Un-patched Systems


An article on March 23, 2017 from C|Net reports that 71% of Android users on major U.S. cellular carriers are running phones with outdated security patches. This is an astonishing number. Unfortunately, it is not a surprising number.

Software updates have become a required component of using any device that has software in it. Bugs and vulnerabilities are discovered regularly in software, and any product needs a way to update the software running on it. However, the mechanism to update products over the years has remained largely unchanged.

I can think of four major categories of software update strategies for products:
1) A software update is silently released on a web site, requiring the user to look for it.
2) The user is notified of an update when they log into the administrative interface of the product.
3) The user is notified of an update on one of their primary user interface devices.
4) The product refuses to operate until it is updated.

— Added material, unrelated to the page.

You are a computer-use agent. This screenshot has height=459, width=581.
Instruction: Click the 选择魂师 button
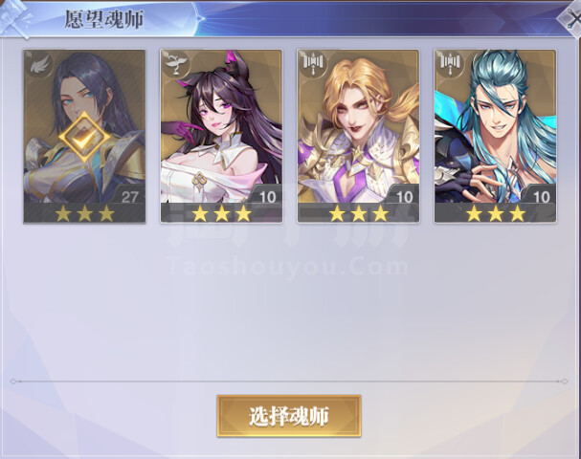pos(289,416)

There are probably a few cases that don’t fit into these four, but they are rare. I could argue that in 2017, options 1 through 3 are unacceptable. End users are not qualified to make determinations as to which security patches they should apply and when. Furthermore, in 2017, most devices are always connected to the Internet one way or the other. Automatic updates forced by the product manufacturer are a lot easier to accomplish today. In the case of an Android cell phone, the device by its very nature is almost always connected.

Gaming machines like the Sony Playstation already enforce this dynamic. When a software update is available for this device, online gaming and streaming video no longer function until the user agrees to install the software update, assuming it wasn’t already automatically installed for them. When can we expect the same level of security awareness from the rest of our software and devices?